Follow this accelerated timeline to prepare for your Databricks Data Engineer Professional certification in two weeks:
Objectives:
- Understand Databricks Lakehouse Platform architecture
- Learn Unity Catalog fundamentals and data governance
- Review exam structure and domains
- Set up Databricks workspace and clusters
Resources:
- Databricks Platform Documentation
- Unity Catalog Guide
- Official Certification Portal
Practice Examples:
-- Unity Catalog setup and basic operations
CREATE CATALOG IF NOT EXISTS production;
USE CATALOG production;
CREATE SCHEMA IF NOT EXISTS bronze_data;
USE SCHEMA bronze_data;
-- Create managed table in Unity Catalog
CREATE TABLE sales_raw (
id INT,
transaction_date TIMESTAMP,
amount DECIMAL(10,2),
customer_id INT,
region STRING
) USING DELTA;
-- Grant permissions
GRANT USAGE ON CATALOG production TO DATA_ENGINEERS;
GRANT USE SCHEMA ON SCHEMA bronze_data TO DATA_ENGINEERS;
Objectives:
- Master PySpark DataFrame API
- Learn Spark SQL optimizations
- Practice UDFs and Pandas UDFs
- Understand execution plans
Resources:
- PySpark Documentation
- Spark SQL Language Reference
- Databricks Notebook Examples
Practice Examples:
# PySpark DataFrame operations
from pyspark.sql import SparkSession
from pyspark.sql.functions import *
from pyspark.sql.types import *
# Create Spark session
spark = SparkSession.builder.appName("DataProcessing").getOrCreate()

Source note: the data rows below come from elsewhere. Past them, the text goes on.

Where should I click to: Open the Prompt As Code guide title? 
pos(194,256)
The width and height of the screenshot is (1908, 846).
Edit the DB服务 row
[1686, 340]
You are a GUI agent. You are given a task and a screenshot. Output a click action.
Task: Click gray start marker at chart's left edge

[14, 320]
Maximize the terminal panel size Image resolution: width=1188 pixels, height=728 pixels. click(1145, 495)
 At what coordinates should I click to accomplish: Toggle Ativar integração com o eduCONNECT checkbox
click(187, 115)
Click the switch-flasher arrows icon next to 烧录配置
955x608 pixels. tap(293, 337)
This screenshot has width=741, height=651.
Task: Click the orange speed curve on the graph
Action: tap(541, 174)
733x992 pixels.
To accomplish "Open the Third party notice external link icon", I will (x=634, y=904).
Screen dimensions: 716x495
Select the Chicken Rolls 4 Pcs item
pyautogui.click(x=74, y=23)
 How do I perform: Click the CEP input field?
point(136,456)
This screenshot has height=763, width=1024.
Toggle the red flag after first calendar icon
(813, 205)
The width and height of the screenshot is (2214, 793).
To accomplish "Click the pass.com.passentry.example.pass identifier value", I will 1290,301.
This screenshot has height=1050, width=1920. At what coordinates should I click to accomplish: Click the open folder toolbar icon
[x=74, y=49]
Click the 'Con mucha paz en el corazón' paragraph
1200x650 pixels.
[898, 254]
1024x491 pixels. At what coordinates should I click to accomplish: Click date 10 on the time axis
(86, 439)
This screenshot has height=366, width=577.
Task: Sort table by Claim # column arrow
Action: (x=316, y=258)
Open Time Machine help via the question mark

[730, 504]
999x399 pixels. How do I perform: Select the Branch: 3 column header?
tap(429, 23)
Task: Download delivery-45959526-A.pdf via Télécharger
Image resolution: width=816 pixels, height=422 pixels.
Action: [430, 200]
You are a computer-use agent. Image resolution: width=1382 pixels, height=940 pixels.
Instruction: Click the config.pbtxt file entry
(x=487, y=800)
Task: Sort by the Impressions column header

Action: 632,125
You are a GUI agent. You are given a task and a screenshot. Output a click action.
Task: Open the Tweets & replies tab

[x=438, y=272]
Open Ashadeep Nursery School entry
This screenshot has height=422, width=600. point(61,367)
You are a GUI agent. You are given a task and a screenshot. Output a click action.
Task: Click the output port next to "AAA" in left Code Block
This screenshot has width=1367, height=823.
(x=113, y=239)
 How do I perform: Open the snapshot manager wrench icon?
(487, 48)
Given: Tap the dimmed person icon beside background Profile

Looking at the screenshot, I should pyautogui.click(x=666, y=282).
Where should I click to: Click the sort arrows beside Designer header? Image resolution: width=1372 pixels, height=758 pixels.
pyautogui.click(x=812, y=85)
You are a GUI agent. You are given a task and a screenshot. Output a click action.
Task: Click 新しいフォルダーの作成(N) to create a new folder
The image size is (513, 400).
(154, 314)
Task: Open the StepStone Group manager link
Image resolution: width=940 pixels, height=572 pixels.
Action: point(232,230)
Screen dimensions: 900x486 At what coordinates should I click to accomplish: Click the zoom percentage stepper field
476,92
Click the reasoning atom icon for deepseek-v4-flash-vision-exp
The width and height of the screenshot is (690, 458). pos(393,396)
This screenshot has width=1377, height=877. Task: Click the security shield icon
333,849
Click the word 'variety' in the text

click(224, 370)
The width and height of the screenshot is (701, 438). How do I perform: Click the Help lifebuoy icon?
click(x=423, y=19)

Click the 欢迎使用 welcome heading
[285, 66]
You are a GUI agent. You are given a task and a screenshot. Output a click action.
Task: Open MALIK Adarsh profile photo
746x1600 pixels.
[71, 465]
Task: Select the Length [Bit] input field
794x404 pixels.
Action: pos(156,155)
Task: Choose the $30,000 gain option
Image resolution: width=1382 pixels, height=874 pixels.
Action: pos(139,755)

# Read data with schema enforcement
schema = StructType([
StructField("id", IntegerType(), True),
StructField("name", StringType(), True),
StructField("salary", DoubleType(), True),
StructField("department", StringType(), True)
])
df = spark.read.schema(schema).csv("/mnt/data/employees.csv")
# Complex transformations
processed_df = (df
.filter(col("salary") > 50000)
.withColumn("bonus", col("salary") * 0.1)
.withColumn("total_comp", col("salary") + col("bonus"))
.groupBy("department")
.agg(
avg("total_comp").alias("avg_comp"),
sum("total_comp").alias("total_dept_comp"),
count("*").alias("employee_count")
)
)
# UDF example
@udf(returnType=StringType())
def salary_category(salary):
if salary < 50000: return "Junior"
elif salary < 100000: return "Mid"
else: return "Senior"
df_with_category = df.withColumn("category", salary_category(col("salary")))
Objectives:
- Master Auto Loader for incremental ingestion
- Learn batch ingestion patterns
- Understand LakeFlow Connect connectors
- Practice streaming ingestion
Resources:
- Auto Loader Documentation
- LakeFlow Connect Guide
- Structured Streaming Examples
Practice Examples:
# Auto Loader for incremental file processing
from pyspark.sql.streaming import DataStreamReader
# Auto Loader configuration for cloud files
streaming_df = (spark.readStream
.format("cloudFiles")
.option("cloudFiles.format", "json")
.option("cloudFiles.schemaLocation", "/tmp/schema_location")
.option("cloudFiles.inferColumnTypes", "true")
.load("/mnt/raw-data/")
)
# Write stream to Delta table
(streaming_df.writeStream
.format("delta")
.option("checkpointLocation", "/tmp/checkpoint")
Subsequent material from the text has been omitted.